TASK TO COMPLETE: Rewrite the items below, changing each occurrence of "GUI agent" to "interface agent" and leaving everything else untouched.

[Entries on where items appear]
(begin)

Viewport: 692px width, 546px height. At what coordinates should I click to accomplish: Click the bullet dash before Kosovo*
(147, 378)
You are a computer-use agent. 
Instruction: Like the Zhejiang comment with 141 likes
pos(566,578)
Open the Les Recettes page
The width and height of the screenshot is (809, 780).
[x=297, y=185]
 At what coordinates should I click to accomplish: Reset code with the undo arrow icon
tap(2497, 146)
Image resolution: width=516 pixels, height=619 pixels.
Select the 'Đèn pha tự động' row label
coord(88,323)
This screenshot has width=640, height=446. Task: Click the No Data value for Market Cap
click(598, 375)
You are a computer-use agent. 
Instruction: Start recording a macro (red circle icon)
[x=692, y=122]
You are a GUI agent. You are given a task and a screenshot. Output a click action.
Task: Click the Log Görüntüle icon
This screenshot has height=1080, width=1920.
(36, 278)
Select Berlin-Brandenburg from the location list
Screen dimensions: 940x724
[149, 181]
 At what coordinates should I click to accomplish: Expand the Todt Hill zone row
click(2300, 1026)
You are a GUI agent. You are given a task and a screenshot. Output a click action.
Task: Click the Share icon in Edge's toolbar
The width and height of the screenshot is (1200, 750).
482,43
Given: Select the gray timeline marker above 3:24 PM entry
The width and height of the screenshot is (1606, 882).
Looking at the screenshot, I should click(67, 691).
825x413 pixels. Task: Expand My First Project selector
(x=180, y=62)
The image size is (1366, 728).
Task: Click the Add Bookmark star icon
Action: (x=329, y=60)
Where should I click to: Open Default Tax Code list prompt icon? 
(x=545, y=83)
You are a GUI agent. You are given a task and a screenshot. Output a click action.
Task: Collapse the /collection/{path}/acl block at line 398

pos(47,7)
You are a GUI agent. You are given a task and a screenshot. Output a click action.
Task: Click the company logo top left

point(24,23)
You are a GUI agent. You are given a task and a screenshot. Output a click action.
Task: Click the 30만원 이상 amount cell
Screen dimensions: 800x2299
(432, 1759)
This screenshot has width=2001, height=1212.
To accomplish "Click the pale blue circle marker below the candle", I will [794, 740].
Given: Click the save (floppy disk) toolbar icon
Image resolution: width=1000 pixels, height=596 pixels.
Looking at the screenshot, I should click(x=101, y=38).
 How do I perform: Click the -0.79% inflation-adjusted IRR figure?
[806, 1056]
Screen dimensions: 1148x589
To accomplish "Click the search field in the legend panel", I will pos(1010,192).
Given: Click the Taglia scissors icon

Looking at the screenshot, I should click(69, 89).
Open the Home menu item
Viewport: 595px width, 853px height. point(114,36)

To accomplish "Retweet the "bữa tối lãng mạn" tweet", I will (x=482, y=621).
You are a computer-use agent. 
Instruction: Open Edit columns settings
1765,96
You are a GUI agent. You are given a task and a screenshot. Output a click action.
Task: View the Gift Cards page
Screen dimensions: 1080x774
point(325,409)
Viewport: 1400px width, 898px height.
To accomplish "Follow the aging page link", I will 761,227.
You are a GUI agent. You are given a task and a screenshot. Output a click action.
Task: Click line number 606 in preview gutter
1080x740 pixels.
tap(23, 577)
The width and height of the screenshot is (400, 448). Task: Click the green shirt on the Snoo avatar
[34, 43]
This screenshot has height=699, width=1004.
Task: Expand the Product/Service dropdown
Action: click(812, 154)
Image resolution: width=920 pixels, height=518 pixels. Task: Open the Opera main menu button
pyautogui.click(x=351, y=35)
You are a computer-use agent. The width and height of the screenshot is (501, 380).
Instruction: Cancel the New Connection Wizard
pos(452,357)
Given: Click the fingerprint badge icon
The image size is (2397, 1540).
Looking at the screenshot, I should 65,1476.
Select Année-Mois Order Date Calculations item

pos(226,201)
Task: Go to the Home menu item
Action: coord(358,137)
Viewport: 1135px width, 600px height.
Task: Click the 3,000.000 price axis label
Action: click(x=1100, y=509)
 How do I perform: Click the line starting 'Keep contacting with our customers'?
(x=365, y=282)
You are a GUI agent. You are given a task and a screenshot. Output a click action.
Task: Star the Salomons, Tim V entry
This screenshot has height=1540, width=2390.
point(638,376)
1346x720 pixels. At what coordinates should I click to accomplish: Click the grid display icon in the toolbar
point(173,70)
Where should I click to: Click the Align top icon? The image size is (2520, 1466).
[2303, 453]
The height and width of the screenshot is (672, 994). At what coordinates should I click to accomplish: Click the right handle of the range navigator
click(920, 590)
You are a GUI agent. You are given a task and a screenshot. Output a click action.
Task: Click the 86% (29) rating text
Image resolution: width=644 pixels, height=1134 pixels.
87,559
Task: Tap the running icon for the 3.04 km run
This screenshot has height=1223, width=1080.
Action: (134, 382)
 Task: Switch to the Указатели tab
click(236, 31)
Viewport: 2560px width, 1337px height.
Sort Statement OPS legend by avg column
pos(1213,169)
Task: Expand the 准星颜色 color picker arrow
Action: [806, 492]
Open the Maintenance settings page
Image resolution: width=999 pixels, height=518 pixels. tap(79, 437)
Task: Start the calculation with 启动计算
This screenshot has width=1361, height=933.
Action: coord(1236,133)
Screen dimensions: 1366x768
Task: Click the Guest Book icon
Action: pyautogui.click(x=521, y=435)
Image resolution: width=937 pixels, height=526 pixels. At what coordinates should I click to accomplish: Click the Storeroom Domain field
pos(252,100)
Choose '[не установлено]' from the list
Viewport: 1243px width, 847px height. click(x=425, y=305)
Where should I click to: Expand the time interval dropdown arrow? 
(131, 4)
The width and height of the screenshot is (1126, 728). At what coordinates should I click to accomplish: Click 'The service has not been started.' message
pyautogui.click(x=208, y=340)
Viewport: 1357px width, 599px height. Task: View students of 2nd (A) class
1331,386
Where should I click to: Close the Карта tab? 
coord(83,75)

(end)

CORRECT ANSWER:
Viewport: 692px width, 546px height. At what coordinates should I click to accomplish: Click the bullet dash before Kosovo*
(147, 378)
You are a computer-use agent. 
Instruction: Like the Zhejiang comment with 141 likes
pos(566,578)
Open the Les Recettes page
The width and height of the screenshot is (809, 780).
[x=297, y=185]
 At what coordinates should I click to accomplish: Reset code with the undo arrow icon
tap(2497, 146)
Image resolution: width=516 pixels, height=619 pixels.
Select the 'Đèn pha tự động' row label
coord(88,323)
This screenshot has width=640, height=446. Task: Click the No Data value for Market Cap
click(598, 375)
You are a computer-use agent. 
Instruction: Start recording a macro (red circle icon)
[x=692, y=122]
You are a interface agent. You are given a task and a screenshot. Output a click action.
Task: Click the Log Görüntüle icon
This screenshot has height=1080, width=1920.
(36, 278)
Select Berlin-Brandenburg from the location list
Screen dimensions: 940x724
[149, 181]
 At what coordinates should I click to accomplish: Expand the Todt Hill zone row
click(2300, 1026)
You are a interface agent. You are given a task and a screenshot. Output a click action.
Task: Click the Share icon in Edge's toolbar
The width and height of the screenshot is (1200, 750).
482,43
Given: Select the gray timeline marker above 3:24 PM entry
The width and height of the screenshot is (1606, 882).
Looking at the screenshot, I should click(67, 691).
825x413 pixels. Task: Expand My First Project selector
(x=180, y=62)
The image size is (1366, 728).
Task: Click the Add Bookmark star icon
Action: (x=329, y=60)
Where should I click to: Open Default Tax Code list prompt icon? 
(x=545, y=83)
You are a interface agent. You are given a task and a screenshot. Output a click action.
Task: Collapse the /collection/{path}/acl block at line 398

pos(47,7)
You are a interface agent. You are given a task and a screenshot. Output a click action.
Task: Click the company logo top left

point(24,23)
You are a interface agent. You are given a task and a screenshot. Output a click action.
Task: Click the 30만원 이상 amount cell
Screen dimensions: 800x2299
(432, 1759)
This screenshot has width=2001, height=1212.
To accomplish "Click the pale blue circle marker below the candle", I will [794, 740].
Given: Click the save (floppy disk) toolbar icon
Image resolution: width=1000 pixels, height=596 pixels.
Looking at the screenshot, I should click(x=101, y=38).
 How do I perform: Click the -0.79% inflation-adjusted IRR figure?
[806, 1056]
Screen dimensions: 1148x589
To accomplish "Click the search field in the legend panel", I will pos(1010,192).
Given: Click the Taglia scissors icon

Looking at the screenshot, I should click(69, 89).
Open the Home menu item
Viewport: 595px width, 853px height. point(114,36)

To accomplish "Retweet the "bữa tối lãng mạn" tweet", I will (x=482, y=621).
You are a computer-use agent. 
Instruction: Open Edit columns settings
1765,96
You are a interface agent. You are given a task and a screenshot. Output a click action.
Task: View the Gift Cards page
Screen dimensions: 1080x774
point(325,409)
Viewport: 1400px width, 898px height.
To accomplish "Follow the aging page link", I will 761,227.
You are a interface agent. You are given a task and a screenshot. Output a click action.
Task: Click line number 606 in preview gutter
1080x740 pixels.
tap(23, 577)
The width and height of the screenshot is (400, 448). Task: Click the green shirt on the Snoo avatar
[34, 43]
This screenshot has height=699, width=1004.
Task: Expand the Product/Service dropdown
Action: click(812, 154)
Image resolution: width=920 pixels, height=518 pixels. Task: Open the Opera main menu button
pyautogui.click(x=351, y=35)
You are a computer-use agent. The width and height of the screenshot is (501, 380).
Instruction: Cancel the New Connection Wizard
pos(452,357)
Given: Click the fingerprint badge icon
The image size is (2397, 1540).
Looking at the screenshot, I should 65,1476.
Select Année-Mois Order Date Calculations item

pos(226,201)
Task: Go to the Home menu item
Action: coord(358,137)
Viewport: 1135px width, 600px height.
Task: Click the 3,000.000 price axis label
Action: click(x=1100, y=509)
 How do I perform: Click the line starting 'Keep contacting with our customers'?
(x=365, y=282)
You are a interface agent. You are given a task and a screenshot. Output a click action.
Task: Star the Salomons, Tim V entry
This screenshot has height=1540, width=2390.
point(638,376)
1346x720 pixels. At what coordinates should I click to accomplish: Click the grid display icon in the toolbar
point(173,70)
Where should I click to: Click the Align top icon? The image size is (2520, 1466).
[2303, 453]
The height and width of the screenshot is (672, 994). At what coordinates should I click to accomplish: Click the right handle of the range navigator
click(920, 590)
You are a interface agent. You are given a task and a screenshot. Output a click action.
Task: Click the 86% (29) rating text
Image resolution: width=644 pixels, height=1134 pixels.
87,559
Task: Tap the running icon for the 3.04 km run
This screenshot has height=1223, width=1080.
Action: (134, 382)
 Task: Switch to the Указатели tab
click(236, 31)
Viewport: 2560px width, 1337px height.
Sort Statement OPS legend by avg column
pos(1213,169)
Task: Expand the 准星颜色 color picker arrow
Action: [806, 492]
Open the Maintenance settings page
Image resolution: width=999 pixels, height=518 pixels. tap(79, 437)
Task: Start the calculation with 启动计算
This screenshot has width=1361, height=933.
Action: coord(1236,133)
Screen dimensions: 1366x768
Task: Click the Guest Book icon
Action: pyautogui.click(x=521, y=435)
Image resolution: width=937 pixels, height=526 pixels. At what coordinates should I click to accomplish: Click the Storeroom Domain field
pos(252,100)
Choose '[не установлено]' from the list
Viewport: 1243px width, 847px height. click(x=425, y=305)
Where should I click to: Expand the time interval dropdown arrow? 
(131, 4)
The width and height of the screenshot is (1126, 728). At what coordinates should I click to accomplish: Click 'The service has not been started.' message
pyautogui.click(x=208, y=340)
Viewport: 1357px width, 599px height. Task: View students of 2nd (A) class
1331,386
Where should I click to: Close the Карта tab? 
coord(83,75)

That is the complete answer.